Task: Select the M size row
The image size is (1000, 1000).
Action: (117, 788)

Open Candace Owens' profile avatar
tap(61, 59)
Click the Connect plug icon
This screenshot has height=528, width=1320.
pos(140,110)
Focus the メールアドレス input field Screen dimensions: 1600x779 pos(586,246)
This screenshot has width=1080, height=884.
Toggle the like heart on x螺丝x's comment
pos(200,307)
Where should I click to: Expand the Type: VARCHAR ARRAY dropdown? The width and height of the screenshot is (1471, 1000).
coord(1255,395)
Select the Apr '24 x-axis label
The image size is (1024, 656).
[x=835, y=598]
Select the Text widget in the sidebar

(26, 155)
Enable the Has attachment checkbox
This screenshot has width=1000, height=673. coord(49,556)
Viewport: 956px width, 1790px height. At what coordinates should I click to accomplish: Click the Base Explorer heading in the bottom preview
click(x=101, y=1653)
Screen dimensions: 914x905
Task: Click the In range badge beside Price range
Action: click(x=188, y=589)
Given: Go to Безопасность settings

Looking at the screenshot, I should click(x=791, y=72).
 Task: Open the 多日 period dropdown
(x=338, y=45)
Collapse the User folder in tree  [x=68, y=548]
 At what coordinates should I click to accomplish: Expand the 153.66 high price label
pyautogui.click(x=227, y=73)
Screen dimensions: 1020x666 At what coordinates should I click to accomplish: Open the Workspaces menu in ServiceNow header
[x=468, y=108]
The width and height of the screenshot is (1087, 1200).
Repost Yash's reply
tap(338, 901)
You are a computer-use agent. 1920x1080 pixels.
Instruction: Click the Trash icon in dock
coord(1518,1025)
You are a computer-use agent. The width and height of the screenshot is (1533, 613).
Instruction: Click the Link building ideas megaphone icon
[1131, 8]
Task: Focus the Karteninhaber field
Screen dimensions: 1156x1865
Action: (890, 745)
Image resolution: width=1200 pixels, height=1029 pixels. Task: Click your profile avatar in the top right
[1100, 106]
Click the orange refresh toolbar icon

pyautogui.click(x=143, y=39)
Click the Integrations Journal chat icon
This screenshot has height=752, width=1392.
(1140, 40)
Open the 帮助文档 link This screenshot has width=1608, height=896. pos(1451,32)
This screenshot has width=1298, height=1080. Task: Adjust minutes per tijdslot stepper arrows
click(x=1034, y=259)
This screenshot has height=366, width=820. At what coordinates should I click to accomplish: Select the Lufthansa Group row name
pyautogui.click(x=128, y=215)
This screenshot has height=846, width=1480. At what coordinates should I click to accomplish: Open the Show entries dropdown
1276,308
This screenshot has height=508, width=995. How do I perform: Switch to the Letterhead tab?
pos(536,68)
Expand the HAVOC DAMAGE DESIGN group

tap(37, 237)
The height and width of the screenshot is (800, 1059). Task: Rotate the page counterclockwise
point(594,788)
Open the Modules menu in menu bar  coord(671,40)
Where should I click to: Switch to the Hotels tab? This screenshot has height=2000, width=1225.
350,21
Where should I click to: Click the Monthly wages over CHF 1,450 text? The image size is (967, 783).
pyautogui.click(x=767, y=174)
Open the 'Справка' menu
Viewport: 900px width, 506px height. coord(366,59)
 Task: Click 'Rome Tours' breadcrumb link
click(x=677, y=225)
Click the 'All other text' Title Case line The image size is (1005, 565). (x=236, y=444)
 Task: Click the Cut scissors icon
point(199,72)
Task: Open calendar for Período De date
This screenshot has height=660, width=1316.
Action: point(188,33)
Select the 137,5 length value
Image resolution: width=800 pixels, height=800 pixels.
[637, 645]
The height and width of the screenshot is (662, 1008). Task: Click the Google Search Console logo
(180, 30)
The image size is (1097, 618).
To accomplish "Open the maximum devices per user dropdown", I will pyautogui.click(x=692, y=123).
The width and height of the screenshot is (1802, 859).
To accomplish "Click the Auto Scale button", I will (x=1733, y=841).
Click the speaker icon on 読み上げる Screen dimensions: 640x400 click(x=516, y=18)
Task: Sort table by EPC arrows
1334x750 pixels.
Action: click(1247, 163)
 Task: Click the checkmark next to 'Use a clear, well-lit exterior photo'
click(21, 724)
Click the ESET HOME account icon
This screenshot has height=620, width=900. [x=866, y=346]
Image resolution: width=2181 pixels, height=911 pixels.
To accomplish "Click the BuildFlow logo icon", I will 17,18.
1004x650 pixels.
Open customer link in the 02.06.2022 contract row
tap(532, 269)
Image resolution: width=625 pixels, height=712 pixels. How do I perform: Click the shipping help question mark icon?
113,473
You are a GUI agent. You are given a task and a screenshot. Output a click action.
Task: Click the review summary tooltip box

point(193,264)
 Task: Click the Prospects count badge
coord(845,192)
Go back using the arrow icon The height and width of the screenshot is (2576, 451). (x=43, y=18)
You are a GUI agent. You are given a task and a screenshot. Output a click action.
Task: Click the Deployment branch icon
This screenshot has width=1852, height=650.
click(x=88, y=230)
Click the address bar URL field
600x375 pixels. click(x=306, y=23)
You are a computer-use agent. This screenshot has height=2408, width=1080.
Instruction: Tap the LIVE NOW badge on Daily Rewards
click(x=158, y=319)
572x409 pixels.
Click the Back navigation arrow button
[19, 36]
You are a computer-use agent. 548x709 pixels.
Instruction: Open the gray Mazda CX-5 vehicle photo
-----
All of the material above should be repeated word for word.

### Solved problem
Task: Select the M size row
The image size is (1000, 1000).
Action: (117, 788)

Open Candace Owens' profile avatar
tap(61, 59)
Click the Connect plug icon
This screenshot has height=528, width=1320.
pos(140,110)
Focus the メールアドレス input field Screen dimensions: 1600x779 pos(586,246)
This screenshot has width=1080, height=884.
Toggle the like heart on x螺丝x's comment
pos(200,307)
Where should I click to: Expand the Type: VARCHAR ARRAY dropdown? The width and height of the screenshot is (1471, 1000).
coord(1255,395)
Select the Apr '24 x-axis label
The image size is (1024, 656).
[x=835, y=598]
Select the Text widget in the sidebar

(26, 155)
Enable the Has attachment checkbox
This screenshot has width=1000, height=673. coord(49,556)
Viewport: 956px width, 1790px height. At what coordinates should I click to accomplish: Click the Base Explorer heading in the bottom preview
click(x=101, y=1653)
Screen dimensions: 914x905
Task: Click the In range badge beside Price range
Action: click(x=188, y=589)
Given: Go to Безопасность settings

Looking at the screenshot, I should click(x=791, y=72).
 Task: Open the 多日 period dropdown
(x=338, y=45)
Collapse the User folder in tree  [x=68, y=548]
 At what coordinates should I click to accomplish: Expand the 153.66 high price label
pyautogui.click(x=227, y=73)
Screen dimensions: 1020x666 At what coordinates should I click to accomplish: Open the Workspaces menu in ServiceNow header
[x=468, y=108]
The width and height of the screenshot is (1087, 1200).
Repost Yash's reply
tap(338, 901)
You are a computer-use agent. 1920x1080 pixels.
Instruction: Click the Trash icon in dock
coord(1518,1025)
You are a computer-use agent. The width and height of the screenshot is (1533, 613).
Instruction: Click the Link building ideas megaphone icon
[1131, 8]
Task: Focus the Karteninhaber field
Screen dimensions: 1156x1865
Action: (890, 745)
Image resolution: width=1200 pixels, height=1029 pixels. Task: Click your profile avatar in the top right
[1100, 106]
Click the orange refresh toolbar icon

pyautogui.click(x=143, y=39)
Click the Integrations Journal chat icon
This screenshot has height=752, width=1392.
(1140, 40)
Open the 帮助文档 link This screenshot has width=1608, height=896. pos(1451,32)
This screenshot has width=1298, height=1080. Task: Adjust minutes per tijdslot stepper arrows
click(x=1034, y=259)
This screenshot has height=366, width=820. At what coordinates should I click to accomplish: Select the Lufthansa Group row name
pyautogui.click(x=128, y=215)
This screenshot has height=846, width=1480. At what coordinates should I click to accomplish: Open the Show entries dropdown
1276,308
This screenshot has height=508, width=995. How do I perform: Switch to the Letterhead tab?
pos(536,68)
Expand the HAVOC DAMAGE DESIGN group

tap(37, 237)
The height and width of the screenshot is (800, 1059). Task: Rotate the page counterclockwise
point(594,788)
Open the Modules menu in menu bar  coord(671,40)
Where should I click to: Switch to the Hotels tab? This screenshot has height=2000, width=1225.
350,21
Where should I click to: Click the Monthly wages over CHF 1,450 text? The image size is (967, 783).
pyautogui.click(x=767, y=174)
Open the 'Справка' menu
Viewport: 900px width, 506px height. coord(366,59)
 Task: Click 'Rome Tours' breadcrumb link
click(x=677, y=225)
Click the 'All other text' Title Case line The image size is (1005, 565). (x=236, y=444)
 Task: Click the Cut scissors icon
point(199,72)
Task: Open calendar for Período De date
This screenshot has height=660, width=1316.
Action: point(188,33)
Select the 137,5 length value
Image resolution: width=800 pixels, height=800 pixels.
[637, 645]
The height and width of the screenshot is (662, 1008). Task: Click the Google Search Console logo
(180, 30)
The image size is (1097, 618).
To accomplish "Open the maximum devices per user dropdown", I will pyautogui.click(x=692, y=123).
The width and height of the screenshot is (1802, 859).
To accomplish "Click the Auto Scale button", I will (x=1733, y=841).
Click the speaker icon on 読み上げる Screen dimensions: 640x400 click(x=516, y=18)
Task: Sort table by EPC arrows
1334x750 pixels.
Action: click(1247, 163)
 Task: Click the checkmark next to 'Use a clear, well-lit exterior photo'
click(21, 724)
Click the ESET HOME account icon
This screenshot has height=620, width=900. [x=866, y=346]
Image resolution: width=2181 pixels, height=911 pixels.
To accomplish "Click the BuildFlow logo icon", I will 17,18.
1004x650 pixels.
Open customer link in the 02.06.2022 contract row
tap(532, 269)
Image resolution: width=625 pixels, height=712 pixels. How do I perform: Click the shipping help question mark icon?
113,473
You are a GUI agent. You are given a task and a screenshot. Output a click action.
Task: Click the review summary tooltip box

point(193,264)
 Task: Click the Prospects count badge
coord(845,192)
Go back using the arrow icon The height and width of the screenshot is (2576, 451). (x=43, y=18)
You are a GUI agent. You are given a task and a screenshot. Output a click action.
Task: Click the Deployment branch icon
This screenshot has width=1852, height=650.
click(x=88, y=230)
Click the address bar URL field
600x375 pixels. click(x=306, y=23)
You are a computer-use agent. This screenshot has height=2408, width=1080.
Instruction: Tap the LIVE NOW badge on Daily Rewards
click(x=158, y=319)
572x409 pixels.
Click the Back navigation arrow button
[19, 36]
You are a computer-use agent. 548x709 pixels.
Instruction: Open the gray Mazda CX-5 vehicle photo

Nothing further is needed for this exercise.